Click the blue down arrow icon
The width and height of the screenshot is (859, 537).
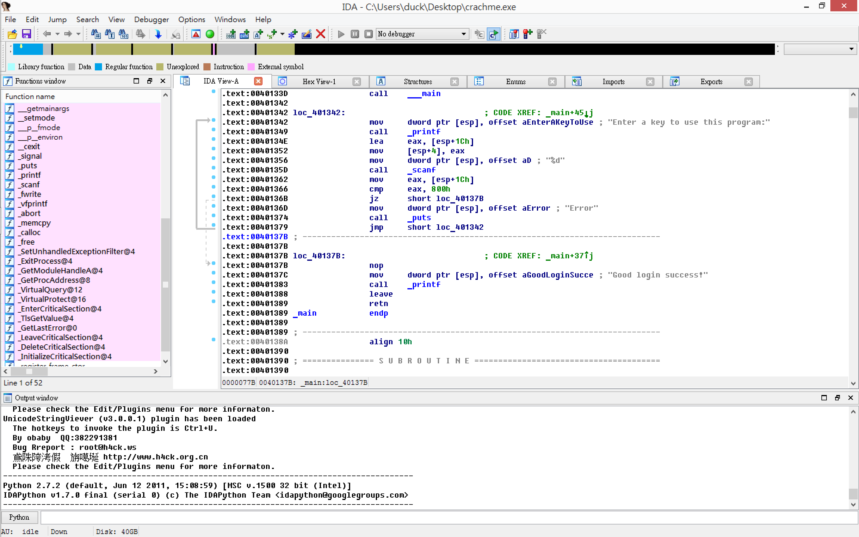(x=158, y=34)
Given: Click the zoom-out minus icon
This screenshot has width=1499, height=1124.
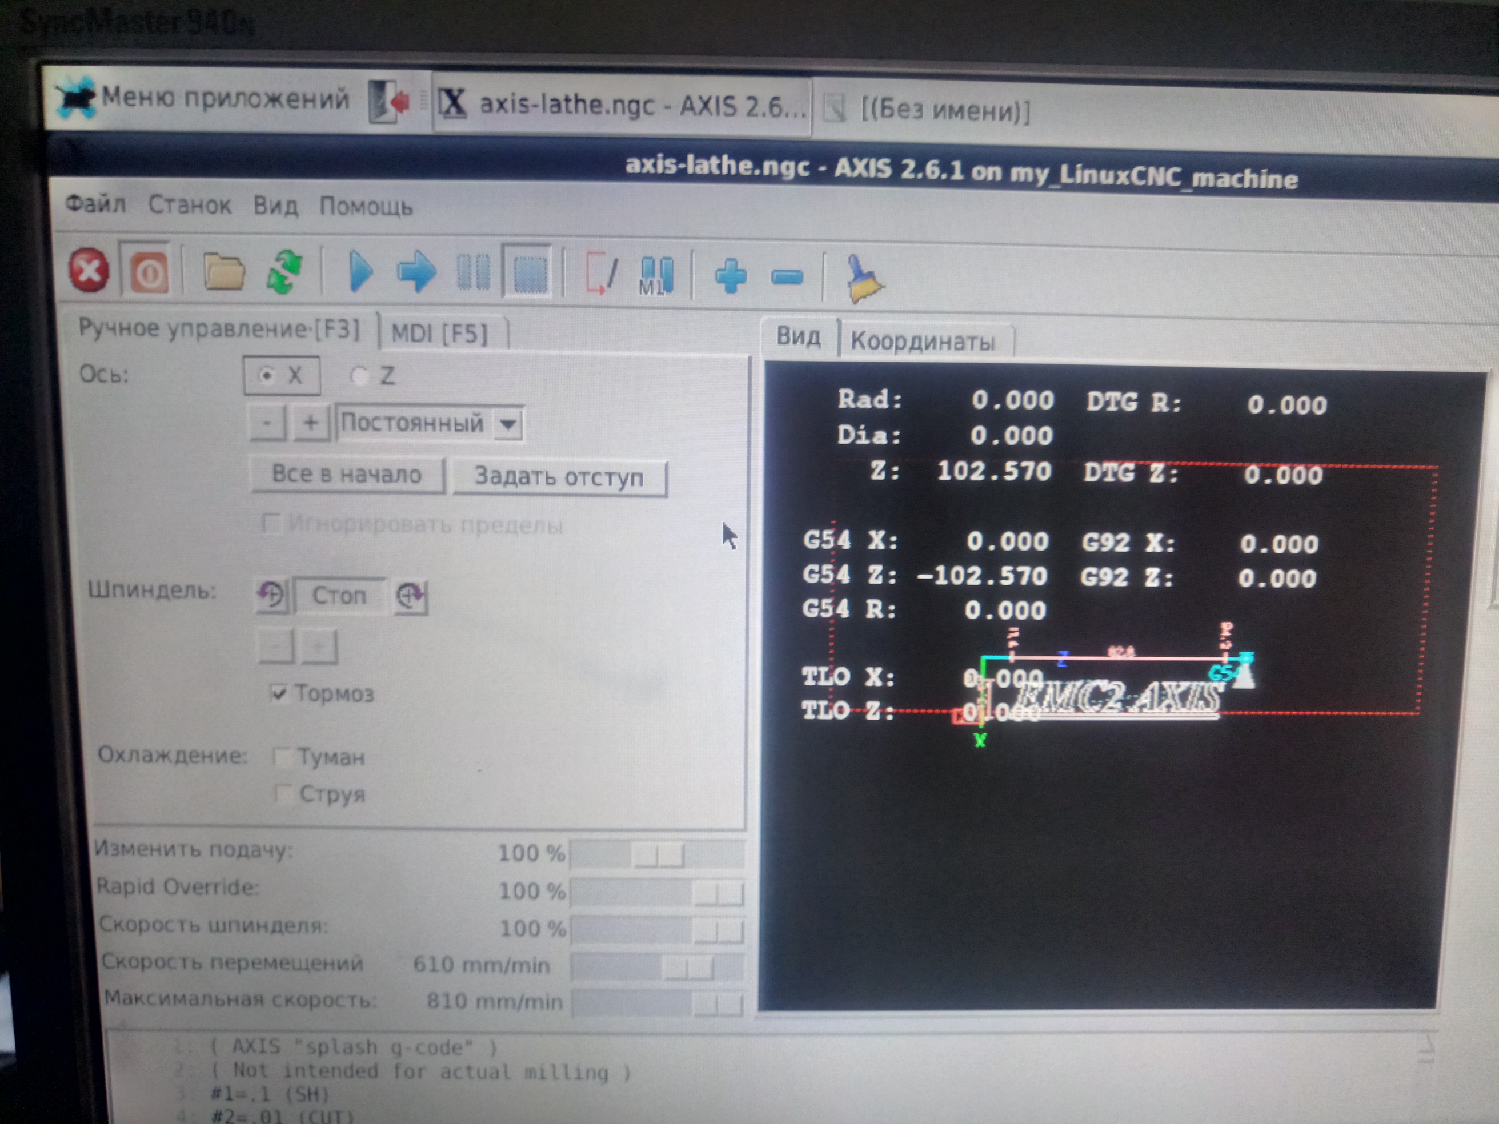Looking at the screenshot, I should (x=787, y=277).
◇ ◇ ◇ ◇ ◇ ◇ ◇
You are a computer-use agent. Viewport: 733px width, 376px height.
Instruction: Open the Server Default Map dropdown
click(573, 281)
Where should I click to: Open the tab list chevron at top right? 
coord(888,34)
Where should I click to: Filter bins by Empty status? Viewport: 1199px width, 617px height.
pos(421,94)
◇ ◇ ◇ ◇ ◇ ◇ ◇
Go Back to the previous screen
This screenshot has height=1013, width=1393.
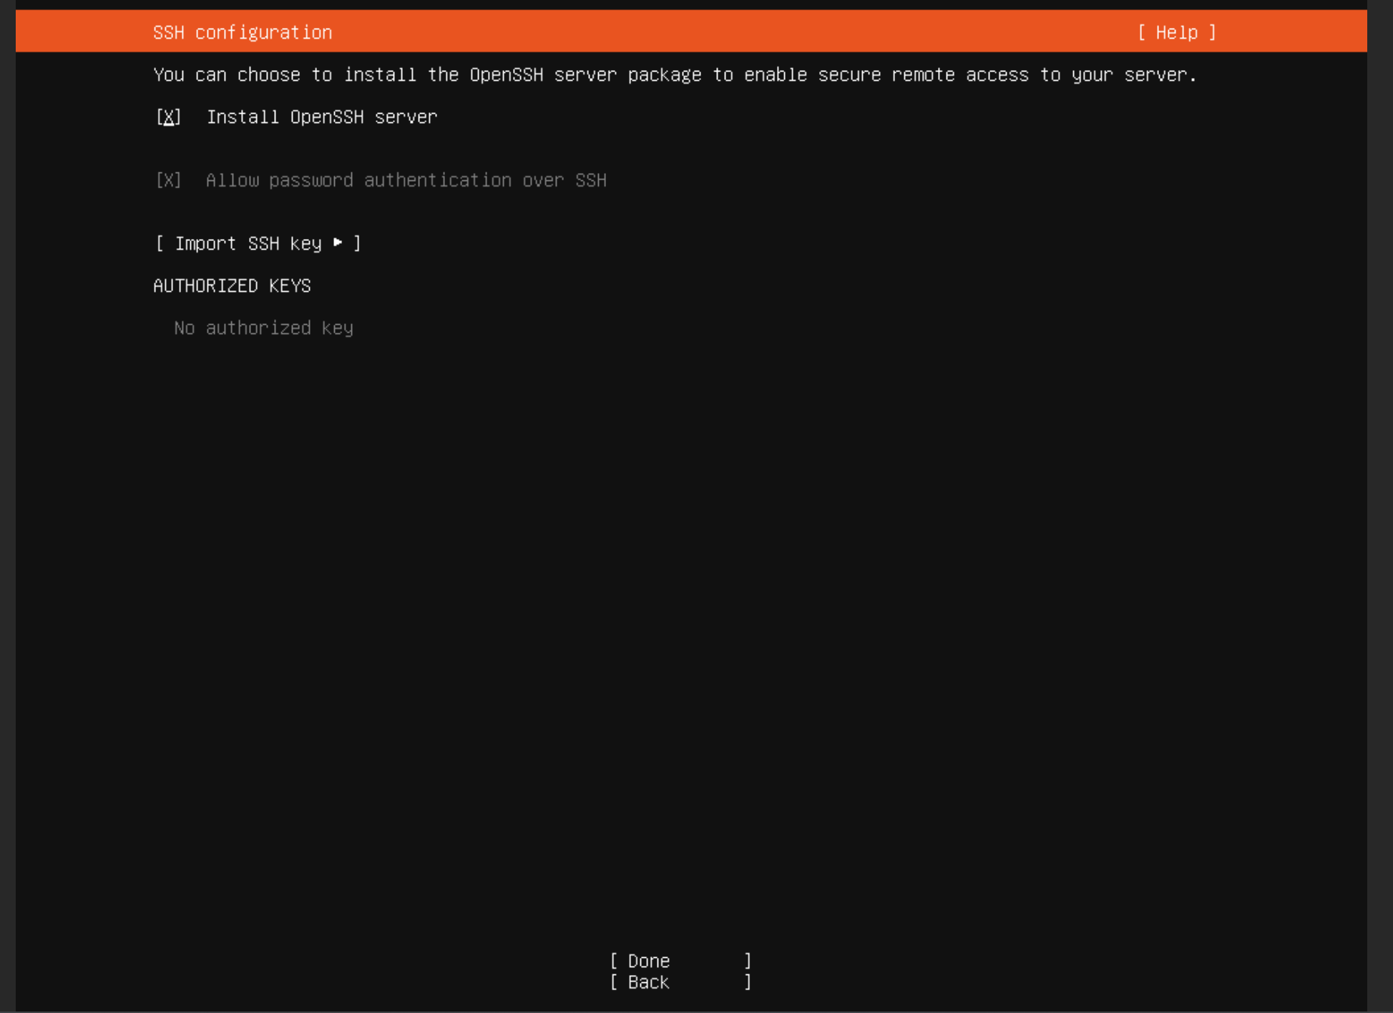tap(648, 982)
◇ ◇ ◇ ◇ ◇ ◇ ◇
Your goal >> Using the data above, work out how many lines include the word "icon" and give only that number.

Task answer >> 2